◆ Supplied material:

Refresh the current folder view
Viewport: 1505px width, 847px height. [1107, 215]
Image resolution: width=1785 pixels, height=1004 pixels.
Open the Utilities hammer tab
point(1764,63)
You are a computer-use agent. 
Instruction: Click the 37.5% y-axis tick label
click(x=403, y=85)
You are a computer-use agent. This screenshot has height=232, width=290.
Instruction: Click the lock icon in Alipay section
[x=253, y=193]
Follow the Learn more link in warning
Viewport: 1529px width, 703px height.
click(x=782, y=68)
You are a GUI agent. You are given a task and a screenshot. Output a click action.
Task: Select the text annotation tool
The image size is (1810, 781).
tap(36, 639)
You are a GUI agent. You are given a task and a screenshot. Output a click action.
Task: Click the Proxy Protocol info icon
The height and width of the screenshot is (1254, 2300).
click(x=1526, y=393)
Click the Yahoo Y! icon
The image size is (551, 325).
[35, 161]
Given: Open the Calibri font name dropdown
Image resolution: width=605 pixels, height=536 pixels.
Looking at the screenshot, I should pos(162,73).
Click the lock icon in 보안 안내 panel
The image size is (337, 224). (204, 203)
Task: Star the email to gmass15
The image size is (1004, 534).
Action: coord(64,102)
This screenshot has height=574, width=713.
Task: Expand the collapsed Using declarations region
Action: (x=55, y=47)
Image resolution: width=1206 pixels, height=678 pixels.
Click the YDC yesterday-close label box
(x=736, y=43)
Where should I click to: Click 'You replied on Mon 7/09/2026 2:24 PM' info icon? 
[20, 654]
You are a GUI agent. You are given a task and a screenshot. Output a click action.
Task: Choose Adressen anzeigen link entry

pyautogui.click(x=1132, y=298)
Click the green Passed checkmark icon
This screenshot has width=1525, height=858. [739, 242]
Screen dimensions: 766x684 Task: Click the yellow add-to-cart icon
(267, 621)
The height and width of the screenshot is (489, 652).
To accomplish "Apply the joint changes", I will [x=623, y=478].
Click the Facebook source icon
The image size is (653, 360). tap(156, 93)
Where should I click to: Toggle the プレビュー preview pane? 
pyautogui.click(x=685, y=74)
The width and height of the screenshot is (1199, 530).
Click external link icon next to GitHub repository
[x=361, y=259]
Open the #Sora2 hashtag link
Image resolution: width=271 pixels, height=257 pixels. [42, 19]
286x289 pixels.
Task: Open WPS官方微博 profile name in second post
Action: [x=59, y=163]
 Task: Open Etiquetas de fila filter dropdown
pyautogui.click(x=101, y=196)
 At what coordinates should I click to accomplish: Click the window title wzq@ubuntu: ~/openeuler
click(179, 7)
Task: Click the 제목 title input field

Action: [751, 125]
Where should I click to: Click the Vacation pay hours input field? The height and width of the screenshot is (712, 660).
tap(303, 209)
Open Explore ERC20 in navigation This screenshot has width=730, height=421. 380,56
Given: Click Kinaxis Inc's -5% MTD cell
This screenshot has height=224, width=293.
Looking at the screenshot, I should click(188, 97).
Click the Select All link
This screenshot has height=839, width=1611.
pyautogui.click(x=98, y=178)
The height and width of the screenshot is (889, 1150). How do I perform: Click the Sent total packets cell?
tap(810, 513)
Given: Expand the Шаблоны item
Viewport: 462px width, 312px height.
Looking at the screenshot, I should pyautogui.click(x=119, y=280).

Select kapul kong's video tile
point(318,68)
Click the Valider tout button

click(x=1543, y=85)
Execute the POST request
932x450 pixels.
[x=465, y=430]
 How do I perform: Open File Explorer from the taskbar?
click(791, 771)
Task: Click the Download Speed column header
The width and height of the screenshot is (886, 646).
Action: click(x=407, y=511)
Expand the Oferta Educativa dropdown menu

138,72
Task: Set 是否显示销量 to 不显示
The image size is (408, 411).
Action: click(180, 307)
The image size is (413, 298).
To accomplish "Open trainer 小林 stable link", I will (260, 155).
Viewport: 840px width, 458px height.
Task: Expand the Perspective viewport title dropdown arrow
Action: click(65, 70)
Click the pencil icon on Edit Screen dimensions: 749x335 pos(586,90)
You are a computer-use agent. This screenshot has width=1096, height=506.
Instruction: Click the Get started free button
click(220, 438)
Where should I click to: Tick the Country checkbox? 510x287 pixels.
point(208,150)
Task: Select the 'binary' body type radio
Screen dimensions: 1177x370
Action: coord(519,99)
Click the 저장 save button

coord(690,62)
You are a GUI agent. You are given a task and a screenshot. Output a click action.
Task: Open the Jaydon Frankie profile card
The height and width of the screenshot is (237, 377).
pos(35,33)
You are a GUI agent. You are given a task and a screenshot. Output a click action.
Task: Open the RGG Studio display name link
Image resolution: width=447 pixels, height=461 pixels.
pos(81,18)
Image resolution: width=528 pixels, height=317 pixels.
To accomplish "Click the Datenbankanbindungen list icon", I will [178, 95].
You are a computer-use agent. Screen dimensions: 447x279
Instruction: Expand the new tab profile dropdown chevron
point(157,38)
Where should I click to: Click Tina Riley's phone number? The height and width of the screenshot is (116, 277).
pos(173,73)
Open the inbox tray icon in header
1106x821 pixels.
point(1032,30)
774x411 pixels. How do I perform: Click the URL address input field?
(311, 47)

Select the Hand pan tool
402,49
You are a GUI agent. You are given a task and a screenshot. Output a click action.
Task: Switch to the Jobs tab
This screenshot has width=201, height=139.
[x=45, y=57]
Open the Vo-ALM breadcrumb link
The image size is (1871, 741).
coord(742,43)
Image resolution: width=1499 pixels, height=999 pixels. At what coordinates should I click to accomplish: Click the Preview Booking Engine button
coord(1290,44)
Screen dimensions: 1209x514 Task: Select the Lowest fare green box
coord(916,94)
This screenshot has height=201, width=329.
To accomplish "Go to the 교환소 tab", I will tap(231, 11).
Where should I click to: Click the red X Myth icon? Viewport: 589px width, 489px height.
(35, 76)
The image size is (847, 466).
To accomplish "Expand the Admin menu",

◆ Written instruction:
Copy out every one of the entries above word for word, keeping each line in its original order.

◆ Task answer:
Refresh the current folder view
Viewport: 1505px width, 847px height. [1107, 215]
Image resolution: width=1785 pixels, height=1004 pixels.
Open the Utilities hammer tab
point(1764,63)
You are a computer-use agent. 
Instruction: Click the 37.5% y-axis tick label
click(x=403, y=85)
You are a computer-use agent. This screenshot has height=232, width=290.
Instruction: Click the lock icon in Alipay section
[x=253, y=193]
Follow the Learn more link in warning
Viewport: 1529px width, 703px height.
click(x=782, y=68)
You are a GUI agent. You are given a task and a screenshot. Output a click action.
Task: Select the text annotation tool
The image size is (1810, 781).
tap(36, 639)
You are a GUI agent. You are given a task and a screenshot. Output a click action.
Task: Click the Proxy Protocol info icon
The height and width of the screenshot is (1254, 2300).
click(x=1526, y=393)
Click the Yahoo Y! icon
The image size is (551, 325).
[35, 161]
Given: Open the Calibri font name dropdown
Image resolution: width=605 pixels, height=536 pixels.
Looking at the screenshot, I should pos(162,73).
Click the lock icon in 보안 안내 panel
The image size is (337, 224). (204, 203)
Task: Star the email to gmass15
The image size is (1004, 534).
Action: coord(64,102)
This screenshot has height=574, width=713.
Task: Expand the collapsed Using declarations region
Action: (x=55, y=47)
Image resolution: width=1206 pixels, height=678 pixels.
Click the YDC yesterday-close label box
(x=736, y=43)
Where should I click to: Click 'You replied on Mon 7/09/2026 2:24 PM' info icon? 
[20, 654]
You are a GUI agent. You are given a task and a screenshot. Output a click action.
Task: Choose Adressen anzeigen link entry

pyautogui.click(x=1132, y=298)
Click the green Passed checkmark icon
This screenshot has width=1525, height=858. [739, 242]
Screen dimensions: 766x684 Task: Click the yellow add-to-cart icon
(267, 621)
The height and width of the screenshot is (489, 652).
To accomplish "Apply the joint changes", I will [x=623, y=478].
Click the Facebook source icon
The image size is (653, 360). tap(156, 93)
Where should I click to: Toggle the プレビュー preview pane? 
pyautogui.click(x=685, y=74)
The width and height of the screenshot is (1199, 530).
Click external link icon next to GitHub repository
[x=361, y=259]
Open the #Sora2 hashtag link
Image resolution: width=271 pixels, height=257 pixels. [42, 19]
286x289 pixels.
Task: Open WPS官方微博 profile name in second post
Action: [x=59, y=163]
 Task: Open Etiquetas de fila filter dropdown
pyautogui.click(x=101, y=196)
 At what coordinates should I click to accomplish: Click the window title wzq@ubuntu: ~/openeuler
click(179, 7)
Task: Click the 제목 title input field

Action: [751, 125]
Where should I click to: Click the Vacation pay hours input field? The height and width of the screenshot is (712, 660).
tap(303, 209)
Open Explore ERC20 in navigation This screenshot has width=730, height=421. 380,56
Given: Click Kinaxis Inc's -5% MTD cell
This screenshot has height=224, width=293.
Looking at the screenshot, I should click(188, 97).
Click the Select All link
This screenshot has height=839, width=1611.
pyautogui.click(x=98, y=178)
The height and width of the screenshot is (889, 1150). How do I perform: Click the Sent total packets cell?
tap(810, 513)
Given: Expand the Шаблоны item
Viewport: 462px width, 312px height.
Looking at the screenshot, I should pyautogui.click(x=119, y=280).

Select kapul kong's video tile
point(318,68)
Click the Valider tout button

click(x=1543, y=85)
Execute the POST request
932x450 pixels.
[x=465, y=430]
 How do I perform: Open File Explorer from the taskbar?
click(791, 771)
Task: Click the Download Speed column header
The width and height of the screenshot is (886, 646).
Action: click(x=407, y=511)
Expand the Oferta Educativa dropdown menu

138,72
Task: Set 是否显示销量 to 不显示
The image size is (408, 411).
Action: click(180, 307)
The image size is (413, 298).
To accomplish "Open trainer 小林 stable link", I will (260, 155).
Viewport: 840px width, 458px height.
Task: Expand the Perspective viewport title dropdown arrow
Action: click(65, 70)
Click the pencil icon on Edit Screen dimensions: 749x335 pos(586,90)
You are a computer-use agent. This screenshot has width=1096, height=506.
Instruction: Click the Get started free button
click(220, 438)
Where should I click to: Tick the Country checkbox? 510x287 pixels.
point(208,150)
Task: Select the 'binary' body type radio
Screen dimensions: 1177x370
Action: coord(519,99)
Click the 저장 save button

coord(690,62)
You are a GUI agent. You are given a task and a screenshot. Output a click action.
Task: Open the Jaydon Frankie profile card
The height and width of the screenshot is (237, 377).
pos(35,33)
You are a GUI agent. You are given a task and a screenshot. Output a click action.
Task: Open the RGG Studio display name link
Image resolution: width=447 pixels, height=461 pixels.
pos(81,18)
Image resolution: width=528 pixels, height=317 pixels.
To accomplish "Click the Datenbankanbindungen list icon", I will [178, 95].
You are a computer-use agent. Screen dimensions: 447x279
Instruction: Expand the new tab profile dropdown chevron
point(157,38)
Where should I click to: Click Tina Riley's phone number? The height and width of the screenshot is (116, 277).
pos(173,73)
Open the inbox tray icon in header
1106x821 pixels.
point(1032,30)
774x411 pixels. How do I perform: Click the URL address input field?
(311, 47)

Select the Hand pan tool
402,49
You are a GUI agent. You are given a task and a screenshot. Output a click action.
Task: Switch to the Jobs tab
This screenshot has width=201, height=139.
[x=45, y=57]
Open the Vo-ALM breadcrumb link
The image size is (1871, 741).
coord(742,43)
Image resolution: width=1499 pixels, height=999 pixels. At what coordinates should I click to accomplish: Click the Preview Booking Engine button
coord(1290,44)
Screen dimensions: 1209x514 Task: Select the Lowest fare green box
coord(916,94)
This screenshot has height=201, width=329.
To accomplish "Go to the 교환소 tab", I will tap(231, 11).
Where should I click to: Click the red X Myth icon? Viewport: 589px width, 489px height.
(35, 76)
The image size is (847, 466).
To accomplish "Expand the Admin menu",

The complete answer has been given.